This might no be particularity a language related question. Since the Swift is the language I'm currently learning so I'm using it here.
I picked up this sentence from the Matt Neuburg's book iOS 10 Programming fundamentals with Swift
In Swift, "everything is an object" and an object
Object is something you can send a message to.
Let's add an example. Suppose there is a customer type called Dog. It has bark() and sit() function. Two instances of the type Dog named fido and rover had been initiated.
In swift, the syntax of message-sending is dot-notating, like
fido.bark()
rover.sit()
rover.printName()
The above code lines means sending message to object fido and rover
Question 1:
Why the description is: Sending message to object fido and rover? To me it looks like the object fido and rover sends out some message to print it out in the console (ex. printName() ) rather we sending message to it. .bark() looks like it will make fido to do something and shoot its reaction to the outer world, because bark() is the function inside its belly, not something we created and inject in to its body. we just inform this function its the time to work. Is this informing object to do a specific thing is the meaning of sending the message to the object?
Question 2:
"In Swift, everything is an object", an object is something you can send message to
If I understand correctly, even the object type itself is also an object. such as String, Int or Double. Because type has type properties which means you could send a message to it
Thanks a lot for your time
There is some debate within the OOP world about "message passing" versus "method calling," both in how we talk about them, and how they're implemented. In the prototypical OOP language (SmallTalk, which ObjC is a descendent of), everything really is a "message." I bundle up a message (which is a real data structure, NSInvocation
in its most heavyweight form in Cocoa), and deliver it to the object's inbox, which then processes the message and performs some action.
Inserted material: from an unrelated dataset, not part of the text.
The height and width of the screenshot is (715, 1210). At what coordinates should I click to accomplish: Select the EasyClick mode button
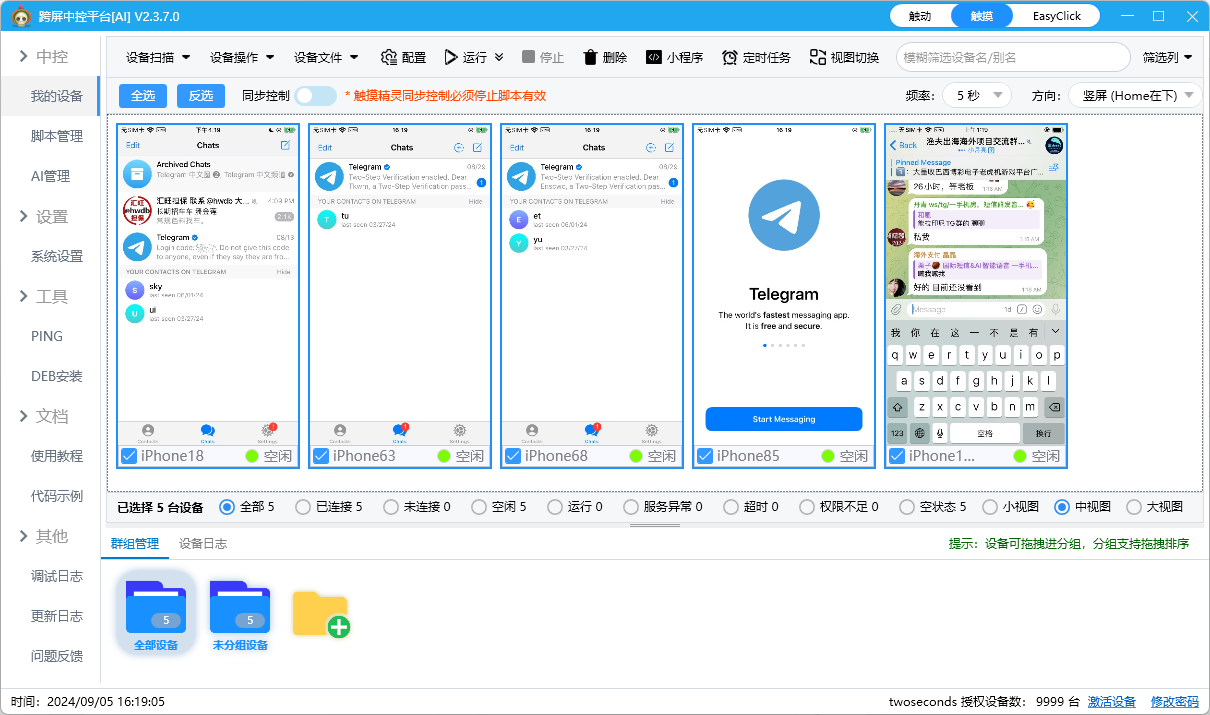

Most common OOP languages didn't adapt this model (when something does today, we tend to call it "actor" rather than "object"). C++, which heavily inspired most of the current crop of "object-oriented" languages took a "method calling" approach. This is much more closely aligned with function calling, and has to do with jumping to a specific point in memory and executing instructions there. Method calling is more static than message passing. It is much easier at runtime to completely reconfigure how messages are handled, create new message handlers, re-route old message handlers, etc. Method calling is much faster.
In practice, there isn't a huge difference in most programs at most call sites. The vast majority of ObjC "messages" translate precisely 1:1 into a method call, and the system almost always avoids generating a full NSInvocation
message (they're insanely expensive).
But we still conceptually mix the two ideas when we teach OOP, and that's what's happening here. (Swift also happens to employ both mechanisms heavily.)
A good way to think of fido.bark()
is "send the bark
message, with no parameters to fido
." It is then up to Fido to decide what to do about that. In practice, messages are usually understood to be "commands" in that the object doesn't "decide" what to do. But in principle it might. For example, Fido might be a pretty smart dog, and decide not to bark because it's so late at night, even though you told him to, or maybe he's asleep and he doesn't like to bark then. The concept of objects is that they encapsulate that knowledge and state.
To your second question, in Swift types are not full objects. They're "metaobjects." You are absolutely right that you can send messages to them, and so they in some ways behave like objects. But Swift doesn't have "first class types," which means that not everything you can do with an object can be done with a type. But yes, you're definitely on the right road that in many cases you can treat a type as if it were an object.
(A major Swift feature request is to make types more first-class by adding a concept called Higher Kinded types. This would make it possible to write methods on Array
itself, rather than only on Array<T>
, and make some types, like Functor, possible to write at all.)